■ WORK TO COMPLETE:
A. In the text on coeliac disease, can you reproduce word for word the stretch from "Inevitably in such" through "also be considered."?
B. Answer these about the text on coeliac disease:
(i) According to the text, between what ages might a "window of opportunity" for introducing gluten fall?
(ii) Which bacteria in sourdough bread have attracted interest?
(iii) What is the European project CD-Medics developing?

Optimized gluten introduction

When is the best time to introduce gluten into an at-risk baby’s diet in order to induce tolerance? A few studies have looked at this vital unanswered question, and results appear to indicate that there may be a ‘window of opportunity’ at between four and six months that may be ideal. Further prospective studies are ongoing. The quantity of gluten given at various stages may also be a factor.

An Italian trial, though, found that delayed introduction to one year was associated with a considerably lower risk of developing coeliac disease after five years than introduction at six months – although further follow-up for many years will be needed as this may not indicate a different lifetime prevalence.

Other vaccination

Children genetically predisposed to coeliac disease appear more likely to develop the disease after a rotavirus infection – opening the possibility that an anti-rotavirus vaccine may offer some protection in a subset of infants.

New wheats and breads

Genetic modification of wheat is potentially revolutionary. Some researchers have suggested it may be possible to ‘breed out’ the toxic elements of gluten, rendering a wheat safe for consumption by all.

Older and more ‘natural’ forms of wheat may also be exploited, as these are known to be less toxic than modern types of wheat, which have been bred for their rich gluten content and associated culinary properties.

The use of Lactobacillus bacteria in sourdough bread has also aroused interest: it appears in pilot studies that these bacteria can break down toxic gluten peptides, rendering the bread safe, or at least safer, but further studies are needed.


The debate over whether a biopsy should be required to diagnose coeliac disease remains active. Some feel that a combination of increasingly reliable blood tests and strong clinical symptoms should be sufficient in at least a proportion of cases; others feel that a biopsy should remain mandatory.

New and improved tests could eventually make the question redundant. A test for antibodies to the three peptides found to be most toxic is one possible avenue. Another test to detect certain proteins in the urine – also a future possibility – would be even less invasive.

CD-Medics is a European project developing a point-of-care test to measure both coeliac antibodies and genes.

Diagnostic criteria are likely to remain in flux for some time, and revisions to recommendations will be inevitable.


Screening is a strategy used to look for disease where no signs of it exist. Screening for coeliac disease in at-risk groups (e.g. first-degree relatives of patients) is recommended, and this ‘case-finding’ can be highly effective. But should universal screening – that is, screening of the whole population for coeliac disease – be implemented? It is a future possibility, with some arguing that a coeliac test should become as routine as a cholesterol test.


Inevitably in such an active field, there is much disagreement and debate.

Some experts feel that research would be better geared towards the development of more innovative gluten-free (GF) foods – not drugs and vaccines. Some coeliacs, equally, are quite happy to live a gluten free lifestyle, aren’t interested in a future of wheat reintroduction, but would welcome wider and more affordable choices from the supermarket.

The issue of screening is widely debated. Obviously, this would help to diagnose coeliacs and find the missing millions we know are out there, but on the other hand, there is the moral concern that it would ‘impose’ disease on people who may consider themselves healthy and not wish to know otherwise. The burden on health care must also be considered.

Genetic modification of wheat is obviously controversial.

Moving forward

Never before has coeliac disease been the subject of so much attention, or been so visible in the public domain. It is impossible to predict what its future may be, or what implications this will have for those with the disease or at risk of developing it. What is indisputable is that the increasingly conspicuous profile of coeliac disease can only be regarded as a very good development indeed.

■ EXTRACTED ENTRIES:
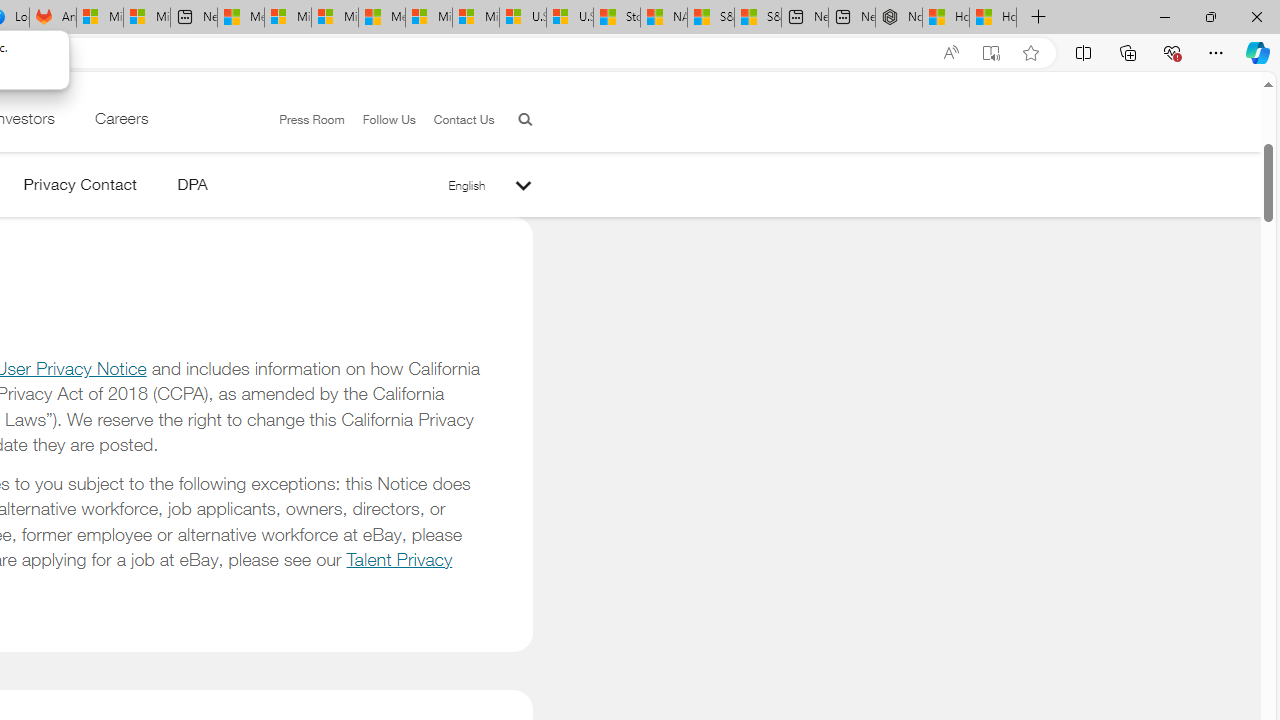  What do you see at coordinates (991, 52) in the screenshot?
I see `'Enter Immersive Reader (F9)'` at bounding box center [991, 52].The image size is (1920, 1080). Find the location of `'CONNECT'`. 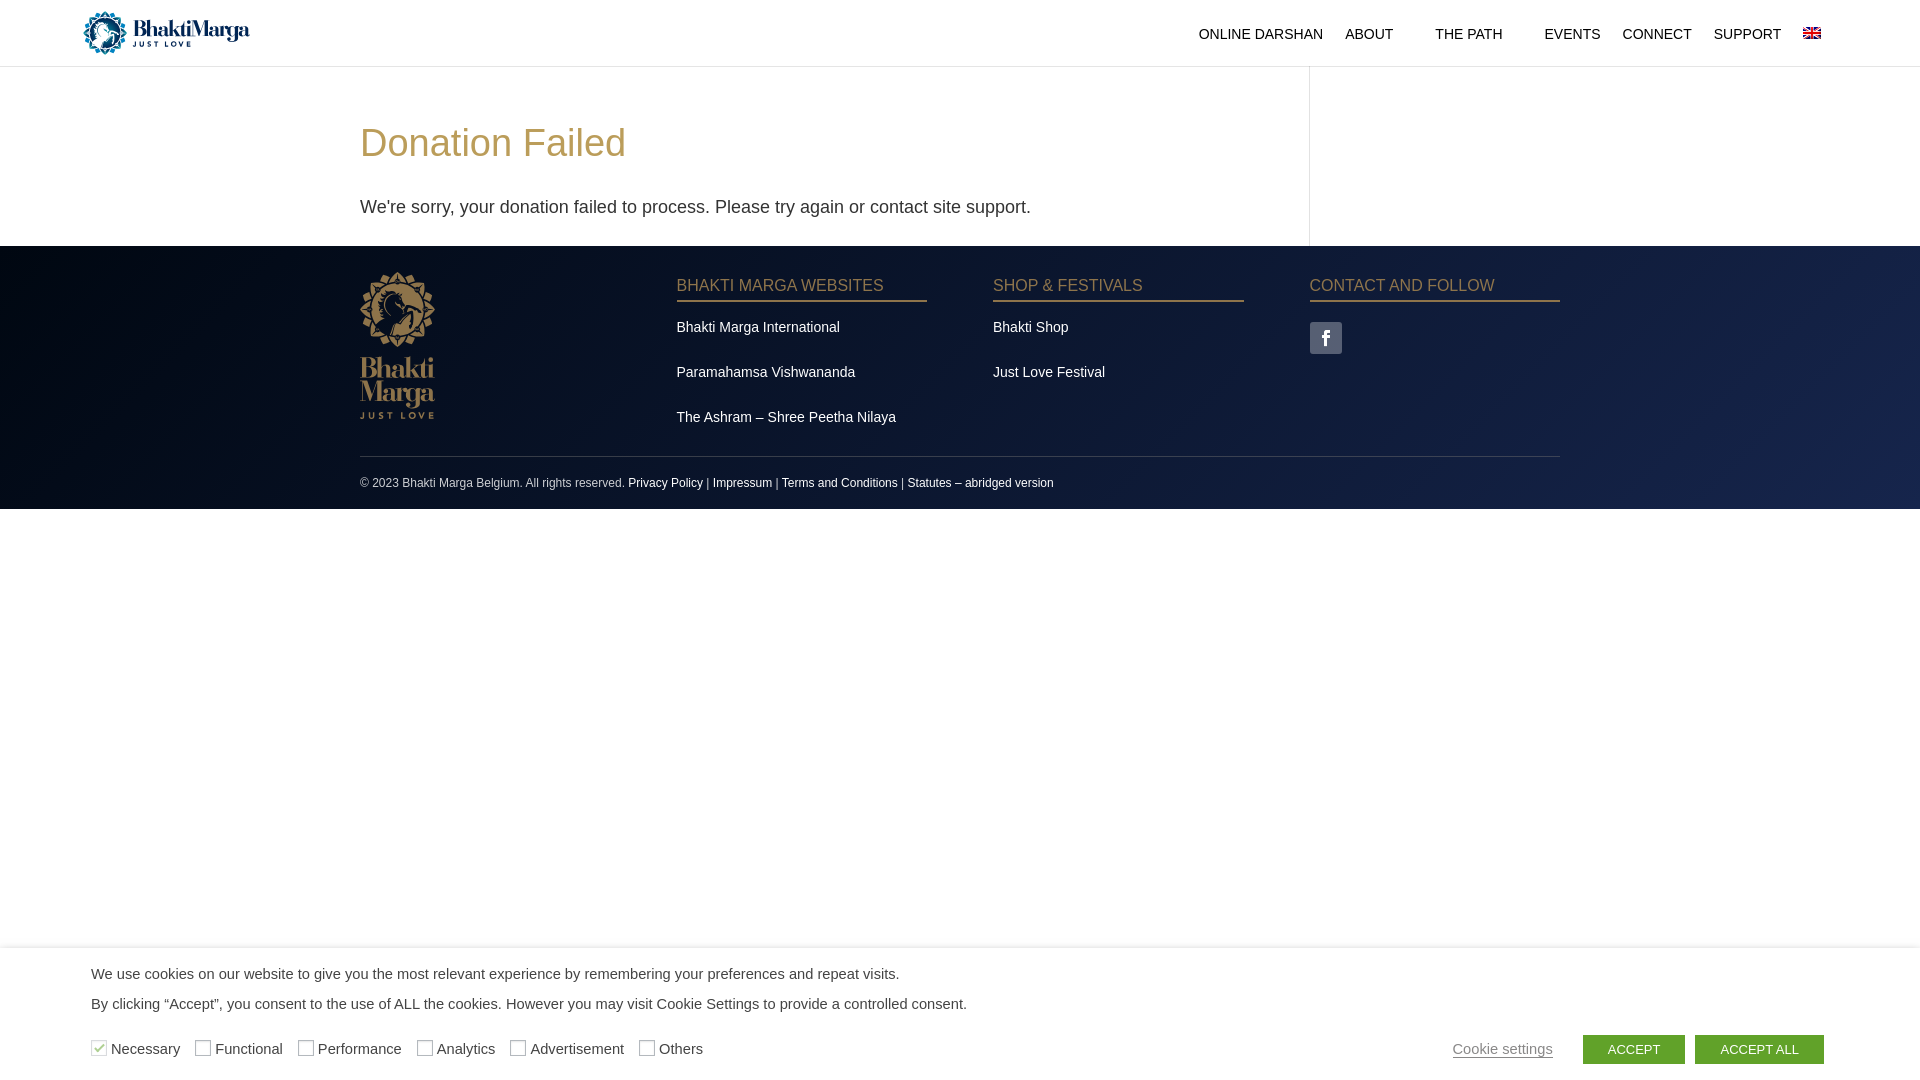

'CONNECT' is located at coordinates (1622, 45).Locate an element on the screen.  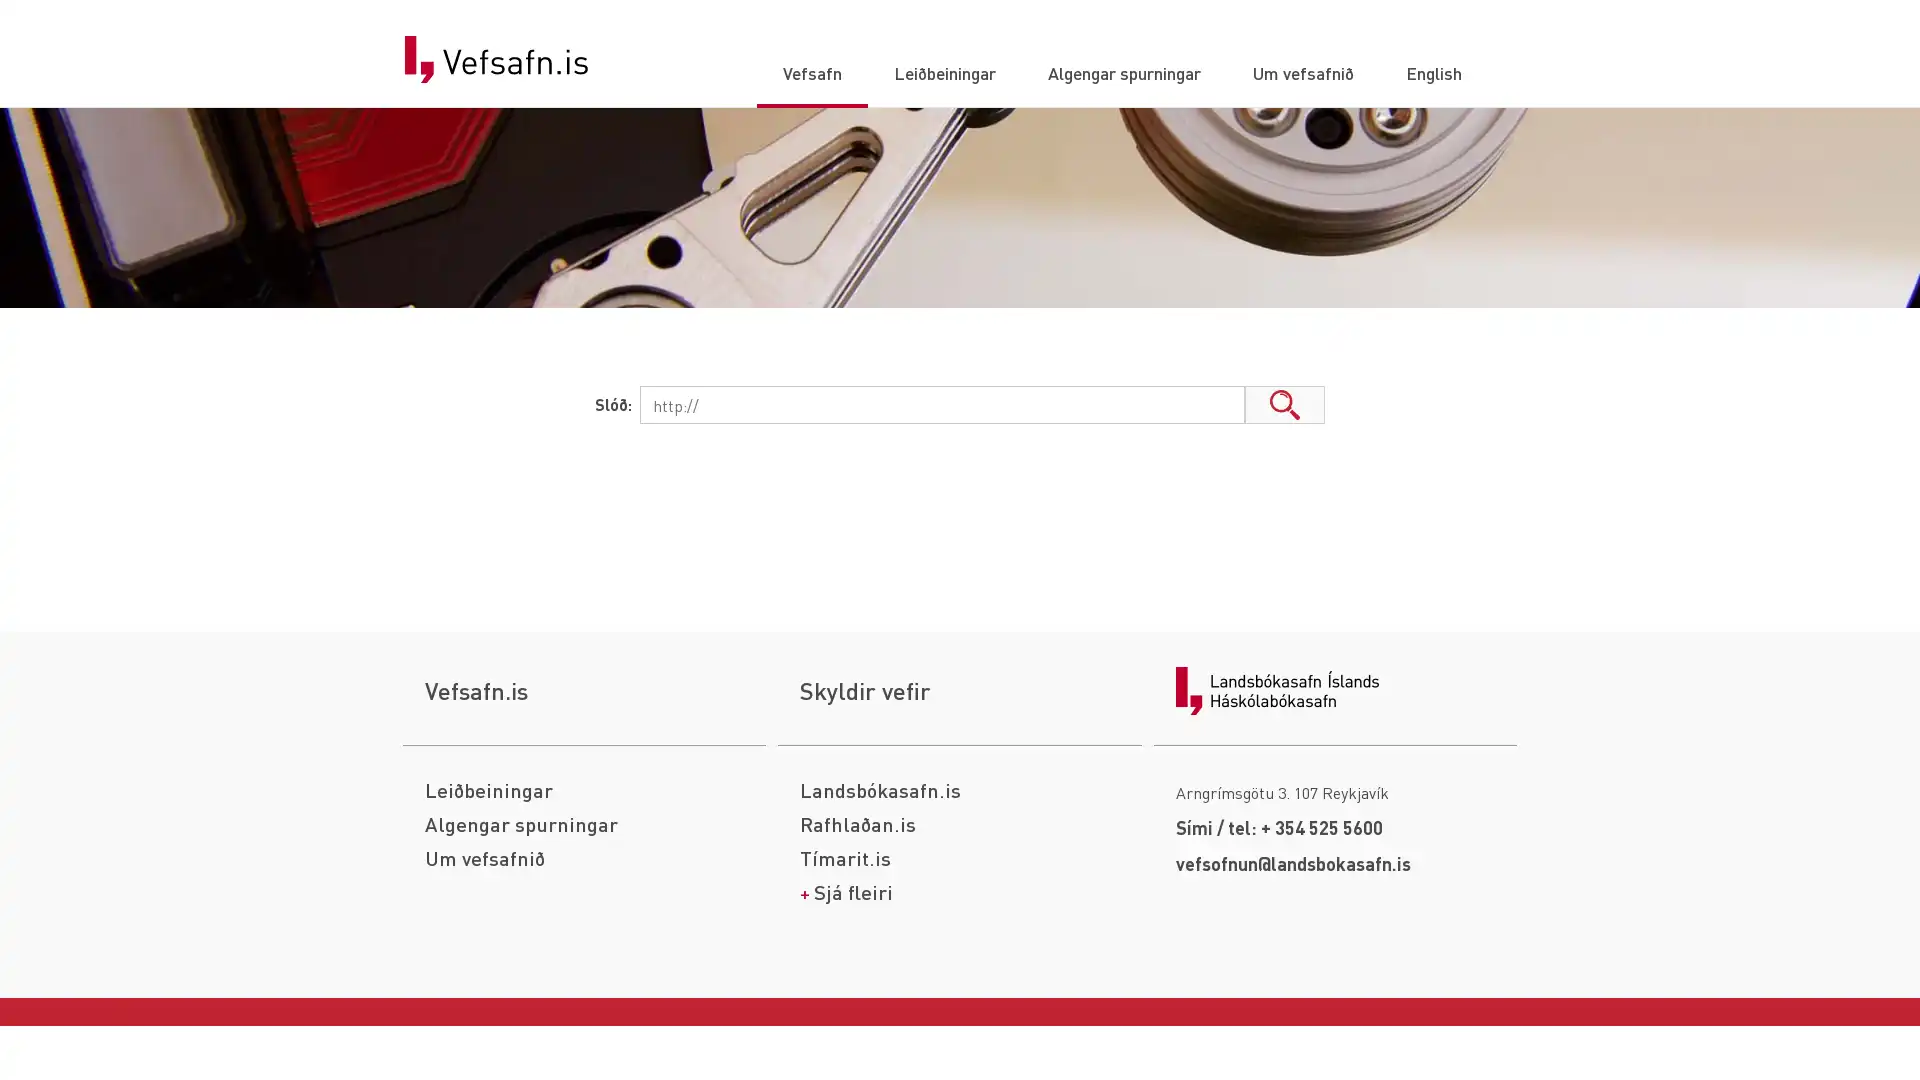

■ ANSWERS BY ITEM NUMBER:
A.
Inevitably in such an active field, there is much disagreement and debate.

Some experts feel that research would be better geared towards the development of more innovative gluten-free (GF) foods – not drugs and vaccines. Some coeliacs, equally, are quite happy to live a gluten free lifestyle, aren’t interested in a future of wheat reintroduction, but would welcome wider and more affordable choices from the supermarket.

The issue of screening is widely debated. Obviously, this would help to diagnose coeliacs and find the missing millions we know are out there, but on the other hand, there is the moral concern that it would ‘impose’ disease on people who may consider themselves healthy and not wish to know otherwise. The burden on health care must also be considered.

B.
(i) Between four and six months.
(ii) Lactobacillus bacteria.
(iii) A point-of-care test to measure both coeliac antibodies and genes.